A Better Way to Measure Users’ Content Engagement

A pretty common need for content-driven websites is to know how well their long-form text content engages visitors. Content is the lifeblood of their value proposition, and provides the pageviews and return visits that justify investments from advertisers. This got me thinking about ways to use Google Analytics to measure this in a more accurate way than currently exists.

Right now, content marketers are stuck with the rather crude “time on page”, “time on site”, and “pages per session” metrics. Time on page or time on site, for example, measure visitors on the site, but measure them whether or not they have actual content on screen. Pages per session can include pages that have nothing to do with content, such as “About Us” or “Contact” pages. There has to be a better, more precise, and more useful way to crack this puzzle.

I would propose a better way: we could measure how long the “container” for our main piece of content is visible to the visitor and has been on screen. We can measure this by page or by session, just as we do with time on page and time on site, but the main difference is that we are only measuring what is relevant to provide us feedback as to how engaging content is or how long our audience takes to read it.

What would we need in order to do this? We would need to add a CSS “id” tag to the HTML container that our content will be displayed in. We would also need to ensure that tag only appears when the content inside the container is the actual blog post.

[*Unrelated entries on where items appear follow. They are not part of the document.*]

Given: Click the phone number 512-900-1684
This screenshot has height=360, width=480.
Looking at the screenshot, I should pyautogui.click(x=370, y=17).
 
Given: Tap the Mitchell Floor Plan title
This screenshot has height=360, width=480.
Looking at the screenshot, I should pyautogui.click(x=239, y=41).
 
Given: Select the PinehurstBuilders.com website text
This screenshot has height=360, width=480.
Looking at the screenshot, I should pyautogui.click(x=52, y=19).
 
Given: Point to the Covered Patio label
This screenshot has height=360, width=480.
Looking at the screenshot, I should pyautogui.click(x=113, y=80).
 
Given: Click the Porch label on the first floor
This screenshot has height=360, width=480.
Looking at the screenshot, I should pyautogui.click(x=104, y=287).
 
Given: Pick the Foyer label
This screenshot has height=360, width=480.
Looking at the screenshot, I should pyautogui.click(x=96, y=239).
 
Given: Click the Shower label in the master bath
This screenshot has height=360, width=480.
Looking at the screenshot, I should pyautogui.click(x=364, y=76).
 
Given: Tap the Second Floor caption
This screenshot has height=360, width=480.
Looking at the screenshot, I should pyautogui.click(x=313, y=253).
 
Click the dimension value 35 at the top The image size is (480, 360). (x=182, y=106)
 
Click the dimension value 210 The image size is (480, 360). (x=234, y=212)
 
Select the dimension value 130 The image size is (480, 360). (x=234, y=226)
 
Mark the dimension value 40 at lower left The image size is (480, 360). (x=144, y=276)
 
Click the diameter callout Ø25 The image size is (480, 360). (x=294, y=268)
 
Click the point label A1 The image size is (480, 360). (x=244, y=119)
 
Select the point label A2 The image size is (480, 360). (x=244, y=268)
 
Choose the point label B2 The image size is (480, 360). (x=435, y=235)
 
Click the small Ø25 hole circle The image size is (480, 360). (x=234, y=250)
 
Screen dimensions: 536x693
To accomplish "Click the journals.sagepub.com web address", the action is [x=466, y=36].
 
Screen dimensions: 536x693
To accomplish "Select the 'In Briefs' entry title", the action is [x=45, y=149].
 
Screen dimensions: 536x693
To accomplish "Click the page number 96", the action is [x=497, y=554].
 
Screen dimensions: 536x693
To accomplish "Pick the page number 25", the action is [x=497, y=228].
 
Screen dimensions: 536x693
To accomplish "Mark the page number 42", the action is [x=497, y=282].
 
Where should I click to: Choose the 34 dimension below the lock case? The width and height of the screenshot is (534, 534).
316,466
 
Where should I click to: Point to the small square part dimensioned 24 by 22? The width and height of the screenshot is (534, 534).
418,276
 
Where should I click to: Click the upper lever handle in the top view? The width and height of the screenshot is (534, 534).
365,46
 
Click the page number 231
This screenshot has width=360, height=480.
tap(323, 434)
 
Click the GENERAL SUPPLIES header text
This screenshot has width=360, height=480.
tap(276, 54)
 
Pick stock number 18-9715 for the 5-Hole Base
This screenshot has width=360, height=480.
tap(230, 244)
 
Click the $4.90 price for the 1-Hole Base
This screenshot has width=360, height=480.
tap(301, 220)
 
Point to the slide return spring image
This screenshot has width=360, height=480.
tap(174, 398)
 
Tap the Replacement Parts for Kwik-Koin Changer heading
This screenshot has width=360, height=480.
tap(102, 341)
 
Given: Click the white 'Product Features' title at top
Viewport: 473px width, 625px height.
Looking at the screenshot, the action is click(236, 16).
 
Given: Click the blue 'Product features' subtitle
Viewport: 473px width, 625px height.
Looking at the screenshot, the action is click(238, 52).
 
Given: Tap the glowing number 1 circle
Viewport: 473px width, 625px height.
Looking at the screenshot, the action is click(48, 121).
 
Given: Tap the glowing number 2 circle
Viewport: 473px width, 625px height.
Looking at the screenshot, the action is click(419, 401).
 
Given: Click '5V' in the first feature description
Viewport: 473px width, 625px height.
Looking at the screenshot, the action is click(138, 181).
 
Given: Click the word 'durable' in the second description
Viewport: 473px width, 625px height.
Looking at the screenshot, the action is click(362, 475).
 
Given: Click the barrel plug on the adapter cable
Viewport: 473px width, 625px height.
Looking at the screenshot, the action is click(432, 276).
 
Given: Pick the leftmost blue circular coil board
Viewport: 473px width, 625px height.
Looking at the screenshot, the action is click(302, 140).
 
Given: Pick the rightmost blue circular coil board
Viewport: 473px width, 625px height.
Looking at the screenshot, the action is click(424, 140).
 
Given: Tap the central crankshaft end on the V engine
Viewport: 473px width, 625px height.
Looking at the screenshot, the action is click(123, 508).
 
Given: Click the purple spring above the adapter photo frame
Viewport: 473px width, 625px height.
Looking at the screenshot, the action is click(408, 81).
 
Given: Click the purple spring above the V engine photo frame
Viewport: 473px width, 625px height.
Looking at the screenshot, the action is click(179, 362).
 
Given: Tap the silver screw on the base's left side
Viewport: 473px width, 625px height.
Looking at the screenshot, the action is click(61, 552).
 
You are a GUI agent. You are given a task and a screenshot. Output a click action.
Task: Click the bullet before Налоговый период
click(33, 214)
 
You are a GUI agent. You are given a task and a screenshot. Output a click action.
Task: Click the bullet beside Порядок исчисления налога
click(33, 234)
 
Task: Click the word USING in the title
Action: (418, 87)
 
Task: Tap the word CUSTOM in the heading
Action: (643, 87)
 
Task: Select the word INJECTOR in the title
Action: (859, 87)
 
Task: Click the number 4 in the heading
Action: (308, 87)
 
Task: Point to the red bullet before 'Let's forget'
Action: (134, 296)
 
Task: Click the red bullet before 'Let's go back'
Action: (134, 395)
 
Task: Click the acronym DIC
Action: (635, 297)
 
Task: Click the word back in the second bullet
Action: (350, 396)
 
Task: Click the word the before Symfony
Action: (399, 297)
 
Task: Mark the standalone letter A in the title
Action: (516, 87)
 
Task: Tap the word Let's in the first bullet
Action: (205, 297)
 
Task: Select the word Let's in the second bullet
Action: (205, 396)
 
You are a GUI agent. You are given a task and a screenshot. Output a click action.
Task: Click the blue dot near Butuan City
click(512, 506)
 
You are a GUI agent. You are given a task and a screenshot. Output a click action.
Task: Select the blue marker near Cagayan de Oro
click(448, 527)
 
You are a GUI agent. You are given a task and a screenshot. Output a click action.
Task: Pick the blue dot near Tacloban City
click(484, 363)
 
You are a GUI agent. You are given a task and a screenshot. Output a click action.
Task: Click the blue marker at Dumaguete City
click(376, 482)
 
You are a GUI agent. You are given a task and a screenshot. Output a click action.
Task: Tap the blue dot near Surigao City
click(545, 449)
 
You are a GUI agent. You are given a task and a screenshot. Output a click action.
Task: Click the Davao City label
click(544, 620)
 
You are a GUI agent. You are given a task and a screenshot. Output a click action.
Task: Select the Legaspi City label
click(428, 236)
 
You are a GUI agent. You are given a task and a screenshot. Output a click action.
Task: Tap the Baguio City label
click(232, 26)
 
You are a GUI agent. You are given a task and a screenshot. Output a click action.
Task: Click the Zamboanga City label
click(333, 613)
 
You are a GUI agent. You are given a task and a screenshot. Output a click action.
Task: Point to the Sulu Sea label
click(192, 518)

The next step would be to come up with a mechanism that does the following for us:

  1. Watches for the presence of the container on screen (inside the browser viewport).
  2. Records the time the container was first visible on screen.
  3. Records the time at which the container stopped being visible on screen or the time at which the visitor navigated away from the page or the website.
  4. Subtracts the time the container was first visible from the time the container was last visible in order to get the amount of time the container was on screen.
  5. Sends the data to Google Analytics as an Event when the page changes so we can get data for a per-page “time on content”. We’ll need to be able to briefly intercept the user’s navigation, make the calculation, fire off our Google Analytics data, and then let the visitor continue onto their original destination. It’s possible, and it’s been done before to implement “outbound link” tracking on other websites.
  6. Sets a visit-level cookie to add the amount of time content was visible to a running total so we can get the per-session “time on content”. Divide this by the number of pages
  7. Sends the data to Google Analytics as an Event when the page changes so we can get data for a per-session “average time on content”. Again, we’ll need to intercept the user’s navigation to calculate and send the data to Google Analytics.

It would also be important to set a maximum amount of time in case a user leaves the page open in the background. Consider getting someone else who is less used to reading content on the Internet to read a selection of articles of varying length on your website while timing themselves. The amount of time it takes that person to read each of the articles can be averaged out to provide you with a benchmark for how long the average user might take to read the article. Add a few seconds to that average, and then use the resulting number as your “time-out”.

So there you have it: an idea for more effectively defining and measuring visitor engagement with text-based content like blogs, articles, or essays, on a website whose central value proposition is based on that content.

The more we know about how visitors are using content, and the more accurate that knowledge is, the better we can find out what sort of content works best for our target audience and adjust our strategy and posting schedules accordingly. Content may be king, but data is its queen.